PROMPT
The lines of the records that include "Войти" should all be copied.

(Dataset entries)
+ + + +

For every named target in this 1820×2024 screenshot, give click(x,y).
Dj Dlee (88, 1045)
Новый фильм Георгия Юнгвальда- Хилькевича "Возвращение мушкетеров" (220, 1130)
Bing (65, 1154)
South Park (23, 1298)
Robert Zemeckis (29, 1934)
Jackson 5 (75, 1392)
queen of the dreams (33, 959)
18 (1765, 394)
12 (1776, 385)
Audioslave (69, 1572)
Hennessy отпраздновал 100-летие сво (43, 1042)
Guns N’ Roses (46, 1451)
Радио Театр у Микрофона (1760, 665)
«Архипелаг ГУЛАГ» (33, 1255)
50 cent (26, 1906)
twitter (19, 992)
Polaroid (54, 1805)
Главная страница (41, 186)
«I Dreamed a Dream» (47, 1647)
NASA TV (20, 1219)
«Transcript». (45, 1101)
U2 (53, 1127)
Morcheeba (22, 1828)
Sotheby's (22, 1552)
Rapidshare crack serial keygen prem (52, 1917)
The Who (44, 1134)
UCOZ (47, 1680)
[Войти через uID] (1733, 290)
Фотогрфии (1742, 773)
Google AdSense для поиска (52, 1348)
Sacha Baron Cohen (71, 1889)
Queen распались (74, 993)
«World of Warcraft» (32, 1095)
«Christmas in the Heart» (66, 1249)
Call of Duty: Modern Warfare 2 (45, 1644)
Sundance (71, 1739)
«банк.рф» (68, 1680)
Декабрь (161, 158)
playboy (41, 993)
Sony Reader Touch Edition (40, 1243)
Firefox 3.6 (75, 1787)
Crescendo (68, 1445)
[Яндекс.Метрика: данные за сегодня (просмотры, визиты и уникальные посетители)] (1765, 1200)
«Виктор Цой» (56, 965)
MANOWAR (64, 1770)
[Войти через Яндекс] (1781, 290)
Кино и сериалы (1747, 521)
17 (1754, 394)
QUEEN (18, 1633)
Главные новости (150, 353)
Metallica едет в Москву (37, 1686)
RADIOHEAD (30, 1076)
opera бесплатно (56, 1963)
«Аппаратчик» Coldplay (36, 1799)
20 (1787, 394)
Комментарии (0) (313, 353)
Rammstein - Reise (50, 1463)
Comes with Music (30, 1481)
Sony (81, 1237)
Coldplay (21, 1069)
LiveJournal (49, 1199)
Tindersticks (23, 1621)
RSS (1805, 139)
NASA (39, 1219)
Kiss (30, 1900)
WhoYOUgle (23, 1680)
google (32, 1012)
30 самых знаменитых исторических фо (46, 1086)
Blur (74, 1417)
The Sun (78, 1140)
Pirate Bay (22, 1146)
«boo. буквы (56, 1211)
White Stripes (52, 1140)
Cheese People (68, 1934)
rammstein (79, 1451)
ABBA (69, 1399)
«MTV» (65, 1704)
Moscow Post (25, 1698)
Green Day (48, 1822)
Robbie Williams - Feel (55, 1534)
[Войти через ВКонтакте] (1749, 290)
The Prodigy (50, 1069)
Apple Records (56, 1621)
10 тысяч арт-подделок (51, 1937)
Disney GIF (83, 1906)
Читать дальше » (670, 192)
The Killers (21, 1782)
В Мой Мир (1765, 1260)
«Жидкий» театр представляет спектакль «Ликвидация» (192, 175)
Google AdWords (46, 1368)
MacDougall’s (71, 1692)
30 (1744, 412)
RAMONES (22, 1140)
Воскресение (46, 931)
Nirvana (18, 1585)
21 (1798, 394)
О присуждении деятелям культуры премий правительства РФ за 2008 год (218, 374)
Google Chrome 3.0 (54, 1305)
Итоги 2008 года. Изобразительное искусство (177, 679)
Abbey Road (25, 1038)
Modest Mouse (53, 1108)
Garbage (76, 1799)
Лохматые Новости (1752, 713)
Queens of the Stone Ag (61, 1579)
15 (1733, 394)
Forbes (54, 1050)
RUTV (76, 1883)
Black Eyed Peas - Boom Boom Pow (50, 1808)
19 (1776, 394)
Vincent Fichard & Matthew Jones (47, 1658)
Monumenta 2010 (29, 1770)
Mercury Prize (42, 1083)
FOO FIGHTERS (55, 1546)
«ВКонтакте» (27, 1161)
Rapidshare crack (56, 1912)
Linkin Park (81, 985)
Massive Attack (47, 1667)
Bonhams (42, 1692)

+ + + +

ANSWER TO THIS PROBLEM
[Войти через uID] (1733, 290)
[Войти через Яндекс] (1781, 290)
[Войти через ВКонтакте] (1749, 290)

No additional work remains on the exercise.